[Quoted passage]
....
Section 3. Airport Conditions
3-3-1. LANDING AREA CONDITION
If you observe or are informed of any condition which affects the safe use of a landing area:
2. It is the responsibility of the agency operating the airport to provide the tower with current information regarding airport conditions.
3. A disabled aircraft on a runway, after occupants are clear, is normally handled by flight standards and airport management/military operations office personnel in the same manner as any obstruction; e.g., construction equipment.
a. Relay the information to the airport manager/military operations office concerned.
b. Copy verbatim any information received and record the name of the person submitting it.
c. Confirm information obtained from other than authorized airport or FAA personnel unless this function is the responsibility of the military operations office.
d. If you are unable to contact the airport management or operator, issue a NOTAM publicizing an unsafe condition and inform the management or operator as soon as practicable.
....
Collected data
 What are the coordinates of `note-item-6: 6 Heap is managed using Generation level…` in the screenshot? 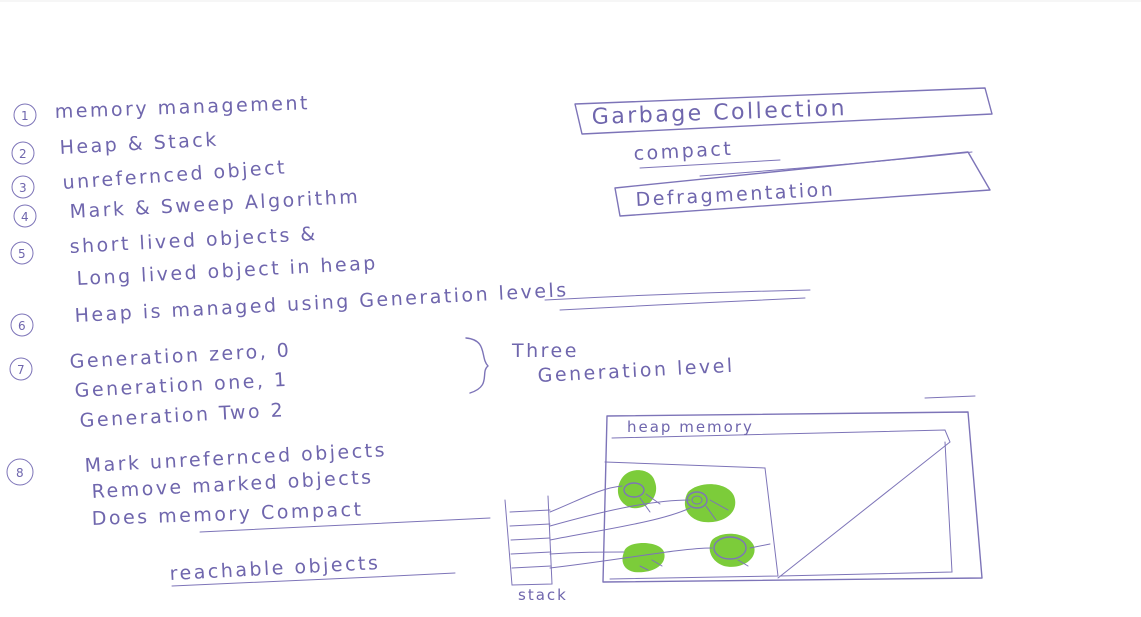 It's located at (410, 308).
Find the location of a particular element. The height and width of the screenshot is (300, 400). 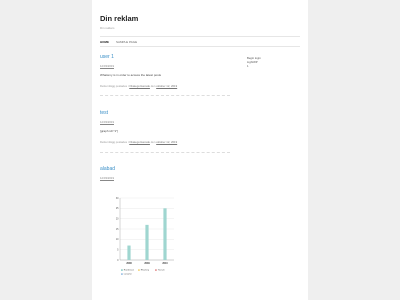

legend-label: Laname is located at coordinates (128, 275).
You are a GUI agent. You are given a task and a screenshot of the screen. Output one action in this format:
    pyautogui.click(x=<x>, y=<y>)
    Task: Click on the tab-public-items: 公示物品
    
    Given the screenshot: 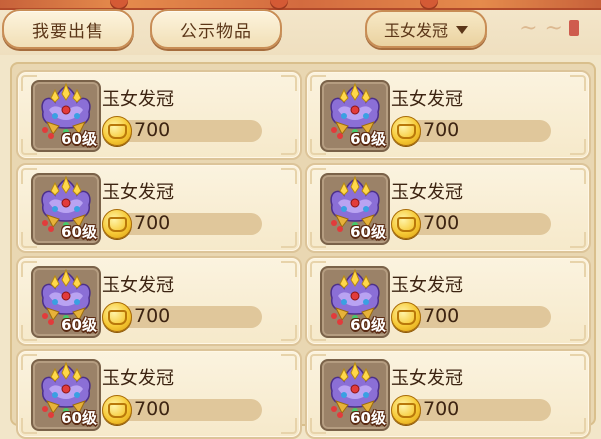 What is the action you would take?
    pyautogui.click(x=216, y=29)
    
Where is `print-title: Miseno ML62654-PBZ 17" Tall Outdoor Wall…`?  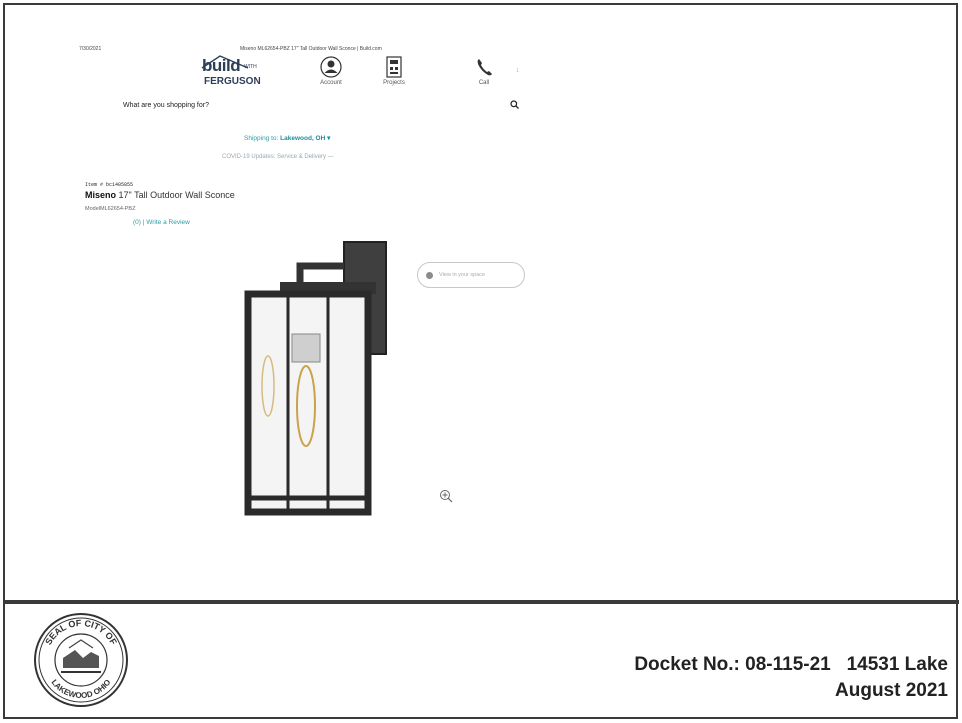
print-title: Miseno ML62654-PBZ 17" Tall Outdoor Wall… is located at coordinates (311, 49).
....
[Task requirements]
1 > Using the airport conditions section, decide whether each statement agrees with it, and back each yes or no with the deciding words quoted from it: (a) the agency operating the airport must give the tower current information on airport conditions; (b) information received about a landing area condition should be summarized rather than copied word for word; (c) if airport management cannot be reached, a NOTAM about the unsafe condition should be issued.
2 > Carry on the airport conditions section, picking up after its final line.

[Set of answers]
1 >
(a) Yes: "It is the responsibility of the agency operating the airport to provide the tower with current information regarding airport conditions."
(b) No: "Copy verbatim any information received and record the name of the person submitting it."
(c) Yes: "If you are unable to contact the airport management or operator, issue a NOTAM publicizing an unsafe condition"

2 >
2. Military controllers are not authorized to issue NOTAMs. It is the responsibility of the military operations office.
e. Issue to aircraft only factual information, as reported by the airport management concerning the condition of the runway surface, describing the accumulation of precipitation.
3-3-2. CLOSED/UNSAFE RUNWAY INFORMATION
If an aircraft requests to takeoff, land, or touch-and-go on a closed or unsafe runway, inform the pilot the runway is closed or unsafe, and
a. If the pilot persists in his/her request, quote him/her the appropriate parts of the NOTAM applying to the runway and inform him/her that a clearance cannot be issued.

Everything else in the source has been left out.